YOUR TASK:
Rewrite the stretch of data from its start through the line containing "tap(652, 113)" and substitute "interface agent" for each occurrence of "GUI agent". Leave everything else unchanged.
* Start *
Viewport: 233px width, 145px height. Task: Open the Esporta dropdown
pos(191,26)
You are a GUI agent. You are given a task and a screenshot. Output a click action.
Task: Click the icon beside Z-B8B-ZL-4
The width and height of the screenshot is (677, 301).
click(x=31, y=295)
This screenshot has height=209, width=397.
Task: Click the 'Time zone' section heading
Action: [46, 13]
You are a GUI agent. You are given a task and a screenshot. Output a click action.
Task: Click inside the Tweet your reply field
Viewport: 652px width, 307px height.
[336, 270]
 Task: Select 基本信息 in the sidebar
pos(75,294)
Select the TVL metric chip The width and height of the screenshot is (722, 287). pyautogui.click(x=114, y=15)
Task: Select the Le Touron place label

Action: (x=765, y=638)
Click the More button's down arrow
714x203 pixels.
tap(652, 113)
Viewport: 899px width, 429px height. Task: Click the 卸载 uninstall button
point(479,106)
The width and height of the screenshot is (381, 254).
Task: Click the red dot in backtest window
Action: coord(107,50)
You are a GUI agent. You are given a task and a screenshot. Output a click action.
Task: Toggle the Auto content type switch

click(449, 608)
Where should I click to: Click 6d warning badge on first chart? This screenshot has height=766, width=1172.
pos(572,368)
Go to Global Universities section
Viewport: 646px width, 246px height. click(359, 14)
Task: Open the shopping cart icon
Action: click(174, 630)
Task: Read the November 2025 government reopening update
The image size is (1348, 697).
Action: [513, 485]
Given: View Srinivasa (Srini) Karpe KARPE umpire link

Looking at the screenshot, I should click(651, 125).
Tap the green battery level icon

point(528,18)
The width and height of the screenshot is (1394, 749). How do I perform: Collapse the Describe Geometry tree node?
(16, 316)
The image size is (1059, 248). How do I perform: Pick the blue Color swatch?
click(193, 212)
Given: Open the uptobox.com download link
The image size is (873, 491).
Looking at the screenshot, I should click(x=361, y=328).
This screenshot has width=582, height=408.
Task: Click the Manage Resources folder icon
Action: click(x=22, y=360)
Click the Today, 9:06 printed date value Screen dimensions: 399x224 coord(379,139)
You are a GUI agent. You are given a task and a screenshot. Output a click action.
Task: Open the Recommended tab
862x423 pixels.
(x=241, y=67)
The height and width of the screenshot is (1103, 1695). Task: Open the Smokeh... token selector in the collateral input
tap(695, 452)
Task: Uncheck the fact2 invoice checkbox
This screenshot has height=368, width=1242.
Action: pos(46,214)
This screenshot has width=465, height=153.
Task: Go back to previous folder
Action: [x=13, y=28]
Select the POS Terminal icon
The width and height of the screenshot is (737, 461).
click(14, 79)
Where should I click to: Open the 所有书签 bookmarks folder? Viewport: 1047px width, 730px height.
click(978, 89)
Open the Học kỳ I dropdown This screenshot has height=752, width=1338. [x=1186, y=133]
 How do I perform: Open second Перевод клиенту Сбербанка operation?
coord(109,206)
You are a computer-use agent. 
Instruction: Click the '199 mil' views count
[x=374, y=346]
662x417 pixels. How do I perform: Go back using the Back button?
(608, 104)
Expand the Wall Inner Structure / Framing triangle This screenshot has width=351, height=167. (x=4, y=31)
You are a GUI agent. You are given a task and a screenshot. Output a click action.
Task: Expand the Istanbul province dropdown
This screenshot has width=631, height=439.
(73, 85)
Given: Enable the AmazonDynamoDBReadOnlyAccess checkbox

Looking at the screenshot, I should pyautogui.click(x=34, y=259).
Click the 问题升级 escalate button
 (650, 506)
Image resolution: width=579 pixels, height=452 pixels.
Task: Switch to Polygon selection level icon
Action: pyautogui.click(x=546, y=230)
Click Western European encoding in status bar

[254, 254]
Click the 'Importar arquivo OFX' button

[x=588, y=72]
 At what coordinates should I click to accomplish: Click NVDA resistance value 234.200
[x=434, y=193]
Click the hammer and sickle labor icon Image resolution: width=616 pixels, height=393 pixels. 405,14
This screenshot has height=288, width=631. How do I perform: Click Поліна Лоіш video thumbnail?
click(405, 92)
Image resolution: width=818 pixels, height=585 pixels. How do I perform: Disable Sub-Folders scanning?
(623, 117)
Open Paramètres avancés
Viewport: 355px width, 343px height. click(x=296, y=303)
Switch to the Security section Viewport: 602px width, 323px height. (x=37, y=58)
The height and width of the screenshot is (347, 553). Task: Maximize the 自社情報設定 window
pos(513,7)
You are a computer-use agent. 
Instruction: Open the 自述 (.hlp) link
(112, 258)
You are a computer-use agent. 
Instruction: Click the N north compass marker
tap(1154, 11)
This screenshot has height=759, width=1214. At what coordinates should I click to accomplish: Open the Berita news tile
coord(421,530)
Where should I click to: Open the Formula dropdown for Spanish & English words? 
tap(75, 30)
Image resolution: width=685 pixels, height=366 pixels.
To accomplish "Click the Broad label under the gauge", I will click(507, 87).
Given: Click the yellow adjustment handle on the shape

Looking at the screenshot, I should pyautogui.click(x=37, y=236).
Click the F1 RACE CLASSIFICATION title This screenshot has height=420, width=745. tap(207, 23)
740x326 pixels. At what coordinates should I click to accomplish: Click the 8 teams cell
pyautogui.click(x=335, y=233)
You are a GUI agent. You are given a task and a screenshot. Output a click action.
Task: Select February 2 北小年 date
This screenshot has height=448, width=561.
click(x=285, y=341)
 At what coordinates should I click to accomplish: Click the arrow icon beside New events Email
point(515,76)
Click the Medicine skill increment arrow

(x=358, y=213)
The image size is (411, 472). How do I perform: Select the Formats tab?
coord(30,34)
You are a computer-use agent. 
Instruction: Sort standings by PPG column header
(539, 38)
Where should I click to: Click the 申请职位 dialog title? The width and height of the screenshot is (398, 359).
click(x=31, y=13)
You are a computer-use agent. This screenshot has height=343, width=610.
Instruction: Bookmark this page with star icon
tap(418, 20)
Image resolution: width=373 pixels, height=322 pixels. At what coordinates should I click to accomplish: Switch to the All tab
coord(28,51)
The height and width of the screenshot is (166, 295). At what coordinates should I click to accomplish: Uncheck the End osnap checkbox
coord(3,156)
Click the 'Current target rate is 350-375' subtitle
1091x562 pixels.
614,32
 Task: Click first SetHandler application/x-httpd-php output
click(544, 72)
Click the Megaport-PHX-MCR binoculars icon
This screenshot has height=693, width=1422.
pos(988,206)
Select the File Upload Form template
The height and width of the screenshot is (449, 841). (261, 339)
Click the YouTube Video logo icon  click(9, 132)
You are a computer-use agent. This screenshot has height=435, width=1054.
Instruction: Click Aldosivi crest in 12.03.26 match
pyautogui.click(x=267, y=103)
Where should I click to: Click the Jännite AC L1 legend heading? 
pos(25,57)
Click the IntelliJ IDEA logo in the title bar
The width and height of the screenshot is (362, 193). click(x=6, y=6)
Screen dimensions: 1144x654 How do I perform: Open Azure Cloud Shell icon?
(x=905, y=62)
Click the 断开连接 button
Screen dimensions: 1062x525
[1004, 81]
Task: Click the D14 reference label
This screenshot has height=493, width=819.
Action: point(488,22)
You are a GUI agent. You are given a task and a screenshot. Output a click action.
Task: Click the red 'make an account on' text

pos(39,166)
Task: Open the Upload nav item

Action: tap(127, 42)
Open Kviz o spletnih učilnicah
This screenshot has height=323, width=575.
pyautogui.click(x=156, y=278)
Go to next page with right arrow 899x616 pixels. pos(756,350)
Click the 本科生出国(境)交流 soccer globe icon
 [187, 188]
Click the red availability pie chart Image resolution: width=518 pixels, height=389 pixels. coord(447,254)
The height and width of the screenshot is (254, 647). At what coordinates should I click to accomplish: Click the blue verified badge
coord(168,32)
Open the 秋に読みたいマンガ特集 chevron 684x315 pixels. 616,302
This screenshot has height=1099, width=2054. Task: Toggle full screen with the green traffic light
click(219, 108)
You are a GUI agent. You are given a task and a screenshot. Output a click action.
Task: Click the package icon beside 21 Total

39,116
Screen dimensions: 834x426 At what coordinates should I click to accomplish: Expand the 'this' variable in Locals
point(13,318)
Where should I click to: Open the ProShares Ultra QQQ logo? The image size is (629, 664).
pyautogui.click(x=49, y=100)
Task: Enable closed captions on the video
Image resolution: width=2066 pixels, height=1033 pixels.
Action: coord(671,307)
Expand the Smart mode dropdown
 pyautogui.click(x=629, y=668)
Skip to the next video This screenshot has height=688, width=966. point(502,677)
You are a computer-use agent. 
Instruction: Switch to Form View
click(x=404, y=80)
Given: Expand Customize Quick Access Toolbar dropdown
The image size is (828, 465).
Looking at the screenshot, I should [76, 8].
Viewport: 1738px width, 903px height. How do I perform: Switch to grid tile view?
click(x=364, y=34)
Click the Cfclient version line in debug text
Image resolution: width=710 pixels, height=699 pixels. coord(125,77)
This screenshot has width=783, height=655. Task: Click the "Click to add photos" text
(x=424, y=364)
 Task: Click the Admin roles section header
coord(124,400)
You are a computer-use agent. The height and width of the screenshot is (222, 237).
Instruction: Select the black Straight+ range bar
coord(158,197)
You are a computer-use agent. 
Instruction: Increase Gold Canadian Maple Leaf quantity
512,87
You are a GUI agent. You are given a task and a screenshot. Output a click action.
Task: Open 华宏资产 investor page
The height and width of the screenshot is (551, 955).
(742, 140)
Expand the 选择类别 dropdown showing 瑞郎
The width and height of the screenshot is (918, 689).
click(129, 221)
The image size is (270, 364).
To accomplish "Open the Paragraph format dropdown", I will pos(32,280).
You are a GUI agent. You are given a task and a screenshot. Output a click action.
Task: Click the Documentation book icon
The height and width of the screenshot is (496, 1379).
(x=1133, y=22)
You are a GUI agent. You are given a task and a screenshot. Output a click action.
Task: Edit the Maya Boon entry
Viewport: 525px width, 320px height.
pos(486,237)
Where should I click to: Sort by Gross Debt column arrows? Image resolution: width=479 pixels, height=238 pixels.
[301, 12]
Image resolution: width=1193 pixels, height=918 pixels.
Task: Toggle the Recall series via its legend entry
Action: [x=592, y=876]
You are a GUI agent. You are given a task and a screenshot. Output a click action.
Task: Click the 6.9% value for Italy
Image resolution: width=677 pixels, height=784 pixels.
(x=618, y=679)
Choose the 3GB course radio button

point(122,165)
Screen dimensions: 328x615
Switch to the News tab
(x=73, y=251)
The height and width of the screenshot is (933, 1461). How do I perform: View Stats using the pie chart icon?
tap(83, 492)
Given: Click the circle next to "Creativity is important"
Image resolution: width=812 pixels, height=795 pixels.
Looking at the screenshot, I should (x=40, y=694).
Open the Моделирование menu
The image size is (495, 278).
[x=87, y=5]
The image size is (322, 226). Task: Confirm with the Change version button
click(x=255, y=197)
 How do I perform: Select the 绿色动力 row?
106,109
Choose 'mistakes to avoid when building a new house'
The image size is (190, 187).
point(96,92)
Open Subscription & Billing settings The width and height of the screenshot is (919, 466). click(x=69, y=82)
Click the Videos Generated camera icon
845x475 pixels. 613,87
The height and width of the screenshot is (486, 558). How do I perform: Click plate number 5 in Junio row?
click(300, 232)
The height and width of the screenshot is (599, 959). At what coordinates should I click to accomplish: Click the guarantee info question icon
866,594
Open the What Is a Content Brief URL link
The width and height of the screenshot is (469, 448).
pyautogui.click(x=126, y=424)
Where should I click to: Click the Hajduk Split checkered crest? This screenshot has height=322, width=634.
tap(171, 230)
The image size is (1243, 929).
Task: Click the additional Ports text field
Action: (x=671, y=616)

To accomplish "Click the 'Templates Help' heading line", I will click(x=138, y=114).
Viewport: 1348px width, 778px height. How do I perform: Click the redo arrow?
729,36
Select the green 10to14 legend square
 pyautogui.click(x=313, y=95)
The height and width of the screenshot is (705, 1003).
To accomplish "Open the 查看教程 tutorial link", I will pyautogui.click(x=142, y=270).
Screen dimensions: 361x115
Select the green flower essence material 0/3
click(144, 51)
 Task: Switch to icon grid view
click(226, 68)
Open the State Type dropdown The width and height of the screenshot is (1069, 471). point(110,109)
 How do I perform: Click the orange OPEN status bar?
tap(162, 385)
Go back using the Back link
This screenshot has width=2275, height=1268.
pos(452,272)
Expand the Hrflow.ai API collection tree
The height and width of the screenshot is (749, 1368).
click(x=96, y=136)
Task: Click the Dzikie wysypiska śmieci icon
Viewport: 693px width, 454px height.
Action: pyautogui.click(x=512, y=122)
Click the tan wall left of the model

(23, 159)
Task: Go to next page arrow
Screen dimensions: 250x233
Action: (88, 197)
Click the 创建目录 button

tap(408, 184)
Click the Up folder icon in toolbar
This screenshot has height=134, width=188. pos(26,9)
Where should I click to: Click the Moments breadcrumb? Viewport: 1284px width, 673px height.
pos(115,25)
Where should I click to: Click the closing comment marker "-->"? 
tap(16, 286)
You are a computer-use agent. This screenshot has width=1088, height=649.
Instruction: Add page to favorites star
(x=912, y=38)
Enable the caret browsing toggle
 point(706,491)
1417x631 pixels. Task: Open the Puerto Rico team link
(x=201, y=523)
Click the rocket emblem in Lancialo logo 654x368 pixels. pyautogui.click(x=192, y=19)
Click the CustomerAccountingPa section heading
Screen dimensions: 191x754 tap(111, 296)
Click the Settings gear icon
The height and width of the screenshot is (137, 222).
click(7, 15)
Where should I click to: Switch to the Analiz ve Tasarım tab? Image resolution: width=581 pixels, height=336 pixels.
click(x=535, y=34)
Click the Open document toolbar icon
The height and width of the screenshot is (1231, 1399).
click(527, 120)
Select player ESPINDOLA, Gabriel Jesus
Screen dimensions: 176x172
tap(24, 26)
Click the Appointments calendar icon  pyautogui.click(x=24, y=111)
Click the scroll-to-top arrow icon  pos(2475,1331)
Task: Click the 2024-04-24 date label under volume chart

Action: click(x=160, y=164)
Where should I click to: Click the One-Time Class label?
* End *
FULL OUTPUT:
Viewport: 233px width, 145px height. Task: Open the Esporta dropdown
pos(191,26)
You are a interface agent. You are given a task and a screenshot. Output a click action.
Task: Click the icon beside Z-B8B-ZL-4
The width and height of the screenshot is (677, 301).
click(x=31, y=295)
This screenshot has height=209, width=397.
Task: Click the 'Time zone' section heading
Action: [46, 13]
You are a interface agent. You are given a task and a screenshot. Output a click action.
Task: Click inside the Tweet your reply field
Viewport: 652px width, 307px height.
[336, 270]
 Task: Select 基本信息 in the sidebar
pos(75,294)
Select the TVL metric chip The width and height of the screenshot is (722, 287). pyautogui.click(x=114, y=15)
Task: Select the Le Touron place label

Action: (x=765, y=638)
Click the More button's down arrow
714x203 pixels.
tap(652, 113)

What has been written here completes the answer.